Almond-Flour Apple Muffins
1 3/4 cups (160 g) finely ground almond flour
1/4 cup (50 g) potato starch
2 teaspoons baking powder (yep, it’s kosher for Passover!)
1 1/2 teaspoons ground cinnamon
1/2 teaspoon kosher salt
2 large eggs
1/4 cup (50 g) granulated sugar
1/3 cup (60 g) brown sugar
1/2 cup (125 g) plain, unsweetened yogurt
1 teaspoon vanilla extract (yep, it’s kosher for Passover!)
2 cups (230 g) peeled and finely chopped apples (about 2 medium apples)
2 tablespoons granulated sugar
1 1/2 teaspoons ground cinnamon
2 tablespoons finely chopped walnuts, optional
Make the muffins: Preheat the oven to 375 degrees and line a 12-cup muffin tin with paper liners. Whisk together the almond flour, potato starch, baking powder, cinnamon, and salt in a medium bowl; set aside.
In a large bow, whisk together the eggs, granulated sugar, and brown sugar until well combined and a little foamy. Add the yogurt and vanilla extract and whisk to combine. Add the dry mixture to the wet and use a wooden spoon or rubber spatula to mix until just incorporated. Add and fold in the apples. Divide the batter equally between the muffin cups (they should each be about half full).

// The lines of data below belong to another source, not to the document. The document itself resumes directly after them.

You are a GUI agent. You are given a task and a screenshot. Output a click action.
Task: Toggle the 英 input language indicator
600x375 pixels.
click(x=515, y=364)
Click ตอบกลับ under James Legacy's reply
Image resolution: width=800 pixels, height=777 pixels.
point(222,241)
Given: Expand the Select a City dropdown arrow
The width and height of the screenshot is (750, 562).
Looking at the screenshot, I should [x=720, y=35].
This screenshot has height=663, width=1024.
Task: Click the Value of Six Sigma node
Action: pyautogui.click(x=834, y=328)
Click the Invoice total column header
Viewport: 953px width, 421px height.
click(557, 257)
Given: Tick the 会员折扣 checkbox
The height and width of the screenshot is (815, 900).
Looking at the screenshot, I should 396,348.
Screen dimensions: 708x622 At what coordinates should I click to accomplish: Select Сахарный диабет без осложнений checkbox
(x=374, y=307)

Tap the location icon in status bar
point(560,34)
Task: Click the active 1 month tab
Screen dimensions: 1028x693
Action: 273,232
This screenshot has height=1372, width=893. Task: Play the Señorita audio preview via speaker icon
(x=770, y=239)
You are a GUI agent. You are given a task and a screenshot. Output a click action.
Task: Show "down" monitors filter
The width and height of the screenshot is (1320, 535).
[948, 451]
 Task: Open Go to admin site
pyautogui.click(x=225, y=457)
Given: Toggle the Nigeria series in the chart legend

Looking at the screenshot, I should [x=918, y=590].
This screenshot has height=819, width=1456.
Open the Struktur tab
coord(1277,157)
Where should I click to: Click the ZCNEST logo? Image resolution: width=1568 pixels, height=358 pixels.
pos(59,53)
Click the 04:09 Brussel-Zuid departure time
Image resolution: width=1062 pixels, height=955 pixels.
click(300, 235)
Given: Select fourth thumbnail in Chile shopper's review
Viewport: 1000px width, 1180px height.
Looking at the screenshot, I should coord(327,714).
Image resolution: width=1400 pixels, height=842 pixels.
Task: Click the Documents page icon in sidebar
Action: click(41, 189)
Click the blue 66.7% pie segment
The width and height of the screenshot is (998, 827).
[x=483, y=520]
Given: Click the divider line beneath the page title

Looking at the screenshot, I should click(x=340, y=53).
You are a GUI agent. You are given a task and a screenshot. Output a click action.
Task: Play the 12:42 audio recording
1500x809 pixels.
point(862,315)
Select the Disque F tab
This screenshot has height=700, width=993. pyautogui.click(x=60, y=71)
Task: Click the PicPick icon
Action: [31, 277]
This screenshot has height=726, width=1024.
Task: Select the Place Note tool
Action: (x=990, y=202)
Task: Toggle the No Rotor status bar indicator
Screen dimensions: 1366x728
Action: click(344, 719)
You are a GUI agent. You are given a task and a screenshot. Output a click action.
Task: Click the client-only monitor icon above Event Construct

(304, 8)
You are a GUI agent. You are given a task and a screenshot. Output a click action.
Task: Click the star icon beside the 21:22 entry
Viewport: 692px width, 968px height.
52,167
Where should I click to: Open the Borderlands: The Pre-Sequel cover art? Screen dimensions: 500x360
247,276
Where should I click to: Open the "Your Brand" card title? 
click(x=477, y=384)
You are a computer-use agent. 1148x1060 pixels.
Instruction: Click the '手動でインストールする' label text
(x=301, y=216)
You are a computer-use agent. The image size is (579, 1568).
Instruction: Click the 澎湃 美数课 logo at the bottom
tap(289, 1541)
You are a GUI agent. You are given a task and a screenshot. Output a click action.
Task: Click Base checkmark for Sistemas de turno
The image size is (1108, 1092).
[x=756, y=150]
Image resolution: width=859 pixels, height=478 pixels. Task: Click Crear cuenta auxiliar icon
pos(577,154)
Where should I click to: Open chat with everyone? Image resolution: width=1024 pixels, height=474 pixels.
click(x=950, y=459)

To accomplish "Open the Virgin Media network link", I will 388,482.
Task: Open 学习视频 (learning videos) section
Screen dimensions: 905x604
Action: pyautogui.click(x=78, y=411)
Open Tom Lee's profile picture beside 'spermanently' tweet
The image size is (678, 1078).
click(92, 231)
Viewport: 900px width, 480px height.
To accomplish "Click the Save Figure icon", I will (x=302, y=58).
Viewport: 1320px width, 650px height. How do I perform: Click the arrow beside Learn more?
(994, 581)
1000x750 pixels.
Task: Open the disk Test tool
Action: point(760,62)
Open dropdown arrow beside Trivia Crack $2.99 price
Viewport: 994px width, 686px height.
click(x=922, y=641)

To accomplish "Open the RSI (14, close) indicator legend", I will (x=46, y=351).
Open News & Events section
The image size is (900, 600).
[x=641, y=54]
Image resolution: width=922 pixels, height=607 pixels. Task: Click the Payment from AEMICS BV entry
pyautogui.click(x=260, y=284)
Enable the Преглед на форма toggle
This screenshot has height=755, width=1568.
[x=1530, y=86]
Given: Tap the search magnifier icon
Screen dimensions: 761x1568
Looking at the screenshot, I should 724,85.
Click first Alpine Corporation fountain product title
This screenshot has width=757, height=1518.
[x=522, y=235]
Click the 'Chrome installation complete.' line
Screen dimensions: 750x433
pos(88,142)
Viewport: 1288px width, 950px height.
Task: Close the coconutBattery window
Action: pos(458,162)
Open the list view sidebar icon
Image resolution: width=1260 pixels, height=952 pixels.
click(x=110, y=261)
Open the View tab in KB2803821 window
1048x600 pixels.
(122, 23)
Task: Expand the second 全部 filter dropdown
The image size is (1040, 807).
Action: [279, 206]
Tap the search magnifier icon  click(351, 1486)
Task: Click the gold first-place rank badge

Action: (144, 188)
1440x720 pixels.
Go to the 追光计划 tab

Make the topping: Stir together the granulated sugar, cinnamon, and walnuts, if using, in a small bowl, then generously sprinkle the top of each muffin with the mixture. (You might not use all of it - save the leftovers in a covered container for another use. Oatmeal comes to mind.)
Bake the muffins until a tester inserted into the center comes out clean, and the tops spring back when gently pressed, 15 to 17 minutes. Remove from oven and let muffins cool in the pan for 5 minutes, then transfer to a wire rack to cool completely.
*Here’s that Tablet video that I shot in the “before times,” meaning February, 2020 - just a couple of weeks before Covid changed everything. I look forward to the day when I can once again casually eat a piece of cake, indoors, while standing next to other people!
2 things I’m loving this week.
The Pandemic Post. The zine we all need right now! This digital and print zine was originally designed to support Covid-19 relief efforts, and has evolved into a gorgeous publication (each issue still raises money for justice-focused orgs). The most recent issue includes a story by Sara Softness called The Sisterhood of Jewish Cooking, about the storied history of Jewish community cookbooks. Thanks to Jake Jeppson for alerting me about it!
Lilith Magazine. On the subject of great publications, Lilith is an old school Jewish feminist magazine that remains 100% relevant! I am a subscriber, and am continually impressed by their ability to turn out thoughtful, inclusive, fascinating, and often hilarious content, issue after issue.